**Work required**
The entries below are to be reproduced in full, exactly as written.

(Collected data entries)
# # # # # # #

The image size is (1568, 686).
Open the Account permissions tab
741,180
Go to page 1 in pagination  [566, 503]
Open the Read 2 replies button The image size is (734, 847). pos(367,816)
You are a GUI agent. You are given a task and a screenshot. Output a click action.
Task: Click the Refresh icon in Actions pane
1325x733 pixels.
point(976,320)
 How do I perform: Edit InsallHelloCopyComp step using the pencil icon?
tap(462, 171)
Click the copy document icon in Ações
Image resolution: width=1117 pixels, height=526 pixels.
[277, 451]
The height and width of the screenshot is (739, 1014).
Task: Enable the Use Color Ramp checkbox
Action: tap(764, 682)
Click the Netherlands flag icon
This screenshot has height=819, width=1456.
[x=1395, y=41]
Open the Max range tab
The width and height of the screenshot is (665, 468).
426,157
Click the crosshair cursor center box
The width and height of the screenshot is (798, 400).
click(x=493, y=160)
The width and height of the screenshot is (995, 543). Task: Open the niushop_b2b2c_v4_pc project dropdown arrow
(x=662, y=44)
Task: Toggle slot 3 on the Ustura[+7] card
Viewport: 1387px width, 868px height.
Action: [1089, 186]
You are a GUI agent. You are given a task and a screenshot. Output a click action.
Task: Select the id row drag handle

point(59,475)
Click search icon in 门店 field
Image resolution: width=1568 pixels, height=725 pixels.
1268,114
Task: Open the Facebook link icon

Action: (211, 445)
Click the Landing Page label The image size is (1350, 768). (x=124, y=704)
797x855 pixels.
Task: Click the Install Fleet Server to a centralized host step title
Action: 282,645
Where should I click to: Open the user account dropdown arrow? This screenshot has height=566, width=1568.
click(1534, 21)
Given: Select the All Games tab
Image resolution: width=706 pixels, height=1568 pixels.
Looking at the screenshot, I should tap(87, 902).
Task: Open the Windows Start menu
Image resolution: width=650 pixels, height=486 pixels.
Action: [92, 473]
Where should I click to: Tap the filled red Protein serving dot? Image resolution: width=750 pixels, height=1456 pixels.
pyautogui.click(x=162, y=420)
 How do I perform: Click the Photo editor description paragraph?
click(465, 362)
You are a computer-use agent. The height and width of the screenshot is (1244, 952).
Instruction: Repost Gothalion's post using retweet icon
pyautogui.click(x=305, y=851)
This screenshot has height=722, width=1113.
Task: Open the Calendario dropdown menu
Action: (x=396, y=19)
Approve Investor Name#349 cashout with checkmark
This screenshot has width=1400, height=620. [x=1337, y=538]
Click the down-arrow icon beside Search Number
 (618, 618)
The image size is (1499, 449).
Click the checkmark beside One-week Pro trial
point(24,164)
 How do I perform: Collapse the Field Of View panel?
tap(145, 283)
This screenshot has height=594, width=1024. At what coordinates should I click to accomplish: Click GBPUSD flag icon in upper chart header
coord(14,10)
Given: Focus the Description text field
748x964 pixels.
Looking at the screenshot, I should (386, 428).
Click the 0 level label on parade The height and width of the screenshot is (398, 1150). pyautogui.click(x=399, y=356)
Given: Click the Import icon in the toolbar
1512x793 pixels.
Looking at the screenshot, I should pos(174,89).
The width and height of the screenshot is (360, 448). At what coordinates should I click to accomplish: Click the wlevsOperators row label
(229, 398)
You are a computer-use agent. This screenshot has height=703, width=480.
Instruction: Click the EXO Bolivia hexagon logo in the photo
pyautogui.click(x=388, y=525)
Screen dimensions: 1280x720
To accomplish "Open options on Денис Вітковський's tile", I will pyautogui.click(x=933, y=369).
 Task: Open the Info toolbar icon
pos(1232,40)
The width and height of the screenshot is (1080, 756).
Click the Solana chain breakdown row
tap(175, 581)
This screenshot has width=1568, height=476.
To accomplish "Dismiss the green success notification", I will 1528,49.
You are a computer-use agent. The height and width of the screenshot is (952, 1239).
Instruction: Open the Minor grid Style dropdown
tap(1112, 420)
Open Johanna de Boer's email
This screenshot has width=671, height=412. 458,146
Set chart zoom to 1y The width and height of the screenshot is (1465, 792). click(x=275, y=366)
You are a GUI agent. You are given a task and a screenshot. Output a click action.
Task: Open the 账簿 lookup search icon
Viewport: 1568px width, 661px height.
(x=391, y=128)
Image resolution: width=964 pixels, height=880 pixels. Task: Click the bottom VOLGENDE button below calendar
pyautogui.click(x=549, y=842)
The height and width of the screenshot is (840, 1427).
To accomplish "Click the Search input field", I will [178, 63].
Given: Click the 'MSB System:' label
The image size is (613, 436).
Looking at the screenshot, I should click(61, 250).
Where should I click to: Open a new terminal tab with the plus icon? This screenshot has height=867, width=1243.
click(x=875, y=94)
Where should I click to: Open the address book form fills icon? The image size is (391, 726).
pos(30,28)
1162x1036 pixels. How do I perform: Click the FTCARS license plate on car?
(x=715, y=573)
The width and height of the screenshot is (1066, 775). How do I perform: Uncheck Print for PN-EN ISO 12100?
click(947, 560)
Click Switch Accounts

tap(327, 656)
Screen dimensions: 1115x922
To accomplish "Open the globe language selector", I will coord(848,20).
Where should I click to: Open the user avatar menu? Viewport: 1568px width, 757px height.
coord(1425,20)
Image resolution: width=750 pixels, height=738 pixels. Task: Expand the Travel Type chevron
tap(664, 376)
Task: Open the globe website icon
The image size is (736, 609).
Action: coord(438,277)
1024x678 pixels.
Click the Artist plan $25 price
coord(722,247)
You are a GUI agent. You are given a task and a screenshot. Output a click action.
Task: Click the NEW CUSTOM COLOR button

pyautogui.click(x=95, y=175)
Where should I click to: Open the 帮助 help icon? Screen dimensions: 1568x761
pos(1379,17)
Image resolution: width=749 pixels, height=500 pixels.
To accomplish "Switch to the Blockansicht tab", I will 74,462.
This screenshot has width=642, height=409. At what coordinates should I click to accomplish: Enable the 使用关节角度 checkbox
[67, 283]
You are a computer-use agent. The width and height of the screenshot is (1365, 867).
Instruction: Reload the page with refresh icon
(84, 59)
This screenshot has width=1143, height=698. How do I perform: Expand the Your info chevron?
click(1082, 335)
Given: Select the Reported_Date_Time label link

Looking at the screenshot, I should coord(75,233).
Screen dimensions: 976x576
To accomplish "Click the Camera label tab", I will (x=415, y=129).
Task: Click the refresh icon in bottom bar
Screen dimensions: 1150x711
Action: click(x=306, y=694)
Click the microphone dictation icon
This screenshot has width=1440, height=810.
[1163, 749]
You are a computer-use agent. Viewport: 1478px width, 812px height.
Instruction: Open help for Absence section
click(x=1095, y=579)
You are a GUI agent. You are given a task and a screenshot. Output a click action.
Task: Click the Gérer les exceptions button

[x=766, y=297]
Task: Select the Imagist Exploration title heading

# # # # # # #

**Task answer**
The image size is (1568, 686).
Open the Account permissions tab
741,180
Go to page 1 in pagination  [566, 503]
Open the Read 2 replies button The image size is (734, 847). pos(367,816)
You are a GUI agent. You are given a task and a screenshot. Output a click action.
Task: Click the Refresh icon in Actions pane
1325x733 pixels.
point(976,320)
 How do I perform: Edit InsallHelloCopyComp step using the pencil icon?
tap(462, 171)
Click the copy document icon in Ações
Image resolution: width=1117 pixels, height=526 pixels.
[277, 451]
The height and width of the screenshot is (739, 1014).
Task: Enable the Use Color Ramp checkbox
Action: tap(764, 682)
Click the Netherlands flag icon
This screenshot has height=819, width=1456.
[x=1395, y=41]
Open the Max range tab
The width and height of the screenshot is (665, 468).
426,157
Click the crosshair cursor center box
The width and height of the screenshot is (798, 400).
click(x=493, y=160)
The width and height of the screenshot is (995, 543). Task: Open the niushop_b2b2c_v4_pc project dropdown arrow
(x=662, y=44)
Task: Toggle slot 3 on the Ustura[+7] card
Viewport: 1387px width, 868px height.
Action: [1089, 186]
You are a GUI agent. You are given a task and a screenshot. Output a click action.
Task: Select the id row drag handle

point(59,475)
Click search icon in 门店 field
Image resolution: width=1568 pixels, height=725 pixels.
1268,114
Task: Open the Facebook link icon

Action: (211, 445)
Click the Landing Page label The image size is (1350, 768). (x=124, y=704)
797x855 pixels.
Task: Click the Install Fleet Server to a centralized host step title
Action: 282,645
Where should I click to: Open the user account dropdown arrow? This screenshot has height=566, width=1568.
click(1534, 21)
Given: Select the All Games tab
Image resolution: width=706 pixels, height=1568 pixels.
Looking at the screenshot, I should tap(87, 902).
Task: Open the Windows Start menu
Image resolution: width=650 pixels, height=486 pixels.
Action: [92, 473]
Where should I click to: Tap the filled red Protein serving dot? Image resolution: width=750 pixels, height=1456 pixels.
pyautogui.click(x=162, y=420)
 How do I perform: Click the Photo editor description paragraph?
click(465, 362)
You are a computer-use agent. The height and width of the screenshot is (1244, 952).
Instruction: Repost Gothalion's post using retweet icon
pyautogui.click(x=305, y=851)
This screenshot has height=722, width=1113.
Task: Open the Calendario dropdown menu
Action: (x=396, y=19)
Approve Investor Name#349 cashout with checkmark
This screenshot has width=1400, height=620. [x=1337, y=538]
Click the down-arrow icon beside Search Number
 (618, 618)
The image size is (1499, 449).
Click the checkmark beside One-week Pro trial
point(24,164)
 How do I perform: Collapse the Field Of View panel?
tap(145, 283)
This screenshot has height=594, width=1024. At what coordinates should I click to accomplish: Click GBPUSD flag icon in upper chart header
coord(14,10)
Given: Focus the Description text field
748x964 pixels.
Looking at the screenshot, I should (386, 428).
Click the 0 level label on parade The height and width of the screenshot is (398, 1150). pyautogui.click(x=399, y=356)
Given: Click the Import icon in the toolbar
1512x793 pixels.
Looking at the screenshot, I should pos(174,89).
The width and height of the screenshot is (360, 448). At what coordinates should I click to accomplish: Click the wlevsOperators row label
(229, 398)
You are a computer-use agent. This screenshot has height=703, width=480.
Instruction: Click the EXO Bolivia hexagon logo in the photo
pyautogui.click(x=388, y=525)
Screen dimensions: 1280x720
To accomplish "Open options on Денис Вітковський's tile", I will pyautogui.click(x=933, y=369).
 Task: Open the Info toolbar icon
pos(1232,40)
The width and height of the screenshot is (1080, 756).
Click the Solana chain breakdown row
tap(175, 581)
This screenshot has width=1568, height=476.
To accomplish "Dismiss the green success notification", I will 1528,49.
You are a computer-use agent. The height and width of the screenshot is (952, 1239).
Instruction: Open the Minor grid Style dropdown
tap(1112, 420)
Open Johanna de Boer's email
This screenshot has width=671, height=412. 458,146
Set chart zoom to 1y The width and height of the screenshot is (1465, 792). click(x=275, y=366)
You are a GUI agent. You are given a task and a screenshot. Output a click action.
Task: Open the 账簿 lookup search icon
Viewport: 1568px width, 661px height.
(x=391, y=128)
Image resolution: width=964 pixels, height=880 pixels. Task: Click the bottom VOLGENDE button below calendar
pyautogui.click(x=549, y=842)
The height and width of the screenshot is (840, 1427).
To accomplish "Click the Search input field", I will [178, 63].
Given: Click the 'MSB System:' label
The image size is (613, 436).
Looking at the screenshot, I should click(61, 250).
Where should I click to: Open a new terminal tab with the plus icon? This screenshot has height=867, width=1243.
click(x=875, y=94)
Where should I click to: Open the address book form fills icon? The image size is (391, 726).
pos(30,28)
1162x1036 pixels. How do I perform: Click the FTCARS license plate on car?
(x=715, y=573)
The width and height of the screenshot is (1066, 775). How do I perform: Uncheck Print for PN-EN ISO 12100?
click(947, 560)
Click Switch Accounts

tap(327, 656)
Screen dimensions: 1115x922
To accomplish "Open the globe language selector", I will coord(848,20).
Where should I click to: Open the user avatar menu? Viewport: 1568px width, 757px height.
coord(1425,20)
Image resolution: width=750 pixels, height=738 pixels. Task: Expand the Travel Type chevron
tap(664, 376)
Task: Open the globe website icon
The image size is (736, 609).
Action: coord(438,277)
1024x678 pixels.
Click the Artist plan $25 price
coord(722,247)
You are a GUI agent. You are given a task and a screenshot. Output a click action.
Task: Click the NEW CUSTOM COLOR button

pyautogui.click(x=95, y=175)
Where should I click to: Open the 帮助 help icon? Screen dimensions: 1568x761
pos(1379,17)
Image resolution: width=749 pixels, height=500 pixels.
To accomplish "Switch to the Blockansicht tab", I will 74,462.
This screenshot has width=642, height=409. At what coordinates should I click to accomplish: Enable the 使用关节角度 checkbox
[67, 283]
You are a computer-use agent. The width and height of the screenshot is (1365, 867).
Instruction: Reload the page with refresh icon
(84, 59)
This screenshot has width=1143, height=698. How do I perform: Expand the Your info chevron?
click(1082, 335)
Given: Select the Reported_Date_Time label link

Looking at the screenshot, I should coord(75,233).
Screen dimensions: 976x576
To accomplish "Click the Camera label tab", I will (x=415, y=129).
Task: Click the refresh icon in bottom bar
Screen dimensions: 1150x711
Action: click(x=306, y=694)
Click the microphone dictation icon
This screenshot has width=1440, height=810.
[1163, 749]
You are a computer-use agent. Viewport: 1478px width, 812px height.
Instruction: Open help for Absence section
click(x=1095, y=579)
You are a GUI agent. You are given a task and a screenshot. Output a click action.
Task: Click the Gérer les exceptions button

[x=766, y=297]
Task: Select the Imagist Exploration title heading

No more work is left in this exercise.